Top of ENTRIES SHOWN

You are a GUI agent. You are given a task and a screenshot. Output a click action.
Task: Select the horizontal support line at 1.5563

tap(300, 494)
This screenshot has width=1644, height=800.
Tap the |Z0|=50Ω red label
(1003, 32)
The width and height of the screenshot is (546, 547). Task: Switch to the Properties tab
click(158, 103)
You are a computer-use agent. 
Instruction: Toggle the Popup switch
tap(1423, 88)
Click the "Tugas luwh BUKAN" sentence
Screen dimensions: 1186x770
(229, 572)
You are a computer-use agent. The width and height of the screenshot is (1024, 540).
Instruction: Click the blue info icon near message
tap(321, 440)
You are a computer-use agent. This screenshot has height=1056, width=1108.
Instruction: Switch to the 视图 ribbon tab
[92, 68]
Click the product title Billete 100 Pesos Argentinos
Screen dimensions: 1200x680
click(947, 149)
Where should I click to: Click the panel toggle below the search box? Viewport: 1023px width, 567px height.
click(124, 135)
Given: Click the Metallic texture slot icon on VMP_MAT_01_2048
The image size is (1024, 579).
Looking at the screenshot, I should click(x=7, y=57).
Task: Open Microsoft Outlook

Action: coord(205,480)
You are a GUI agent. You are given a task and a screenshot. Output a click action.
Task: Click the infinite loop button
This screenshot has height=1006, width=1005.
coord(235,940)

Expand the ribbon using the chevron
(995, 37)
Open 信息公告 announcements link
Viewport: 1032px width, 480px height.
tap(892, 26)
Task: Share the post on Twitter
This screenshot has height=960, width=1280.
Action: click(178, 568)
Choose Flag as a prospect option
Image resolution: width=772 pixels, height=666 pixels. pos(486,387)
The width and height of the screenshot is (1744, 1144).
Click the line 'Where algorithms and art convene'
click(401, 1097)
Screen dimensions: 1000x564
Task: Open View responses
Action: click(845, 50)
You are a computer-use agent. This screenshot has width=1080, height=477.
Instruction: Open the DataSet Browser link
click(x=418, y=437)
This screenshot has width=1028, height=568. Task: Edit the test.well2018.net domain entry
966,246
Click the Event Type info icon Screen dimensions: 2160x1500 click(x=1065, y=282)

Bottom of ENTRIES SHOWN

**WHAT IS BEING ASKED:**
Every line of the material above should be set down again exactly.

**FINISHED TASK:**
You are a GUI agent. You are given a task and a screenshot. Output a click action.
Task: Select the horizontal support line at 1.5563

tap(300, 494)
This screenshot has width=1644, height=800.
Tap the |Z0|=50Ω red label
(1003, 32)
The width and height of the screenshot is (546, 547). Task: Switch to the Properties tab
click(158, 103)
You are a computer-use agent. 
Instruction: Toggle the Popup switch
tap(1423, 88)
Click the "Tugas luwh BUKAN" sentence
Screen dimensions: 1186x770
(229, 572)
You are a computer-use agent. The width and height of the screenshot is (1024, 540).
Instruction: Click the blue info icon near message
tap(321, 440)
You are a computer-use agent. This screenshot has height=1056, width=1108.
Instruction: Switch to the 视图 ribbon tab
[92, 68]
Click the product title Billete 100 Pesos Argentinos
Screen dimensions: 1200x680
click(947, 149)
Where should I click to: Click the panel toggle below the search box? Viewport: 1023px width, 567px height.
click(124, 135)
Given: Click the Metallic texture slot icon on VMP_MAT_01_2048
The image size is (1024, 579).
Looking at the screenshot, I should click(x=7, y=57).
Task: Open Microsoft Outlook

Action: coord(205,480)
You are a GUI agent. You are given a task and a screenshot. Output a click action.
Task: Click the infinite loop button
This screenshot has height=1006, width=1005.
coord(235,940)

Expand the ribbon using the chevron
(995, 37)
Open 信息公告 announcements link
Viewport: 1032px width, 480px height.
tap(892, 26)
Task: Share the post on Twitter
This screenshot has height=960, width=1280.
Action: click(178, 568)
Choose Flag as a prospect option
Image resolution: width=772 pixels, height=666 pixels. pos(486,387)
The width and height of the screenshot is (1744, 1144).
Click the line 'Where algorithms and art convene'
click(401, 1097)
Screen dimensions: 1000x564
Task: Open View responses
Action: click(845, 50)
You are a computer-use agent. This screenshot has width=1080, height=477.
Instruction: Open the DataSet Browser link
click(x=418, y=437)
This screenshot has width=1028, height=568. Task: Edit the test.well2018.net domain entry
966,246
Click the Event Type info icon Screen dimensions: 2160x1500 click(x=1065, y=282)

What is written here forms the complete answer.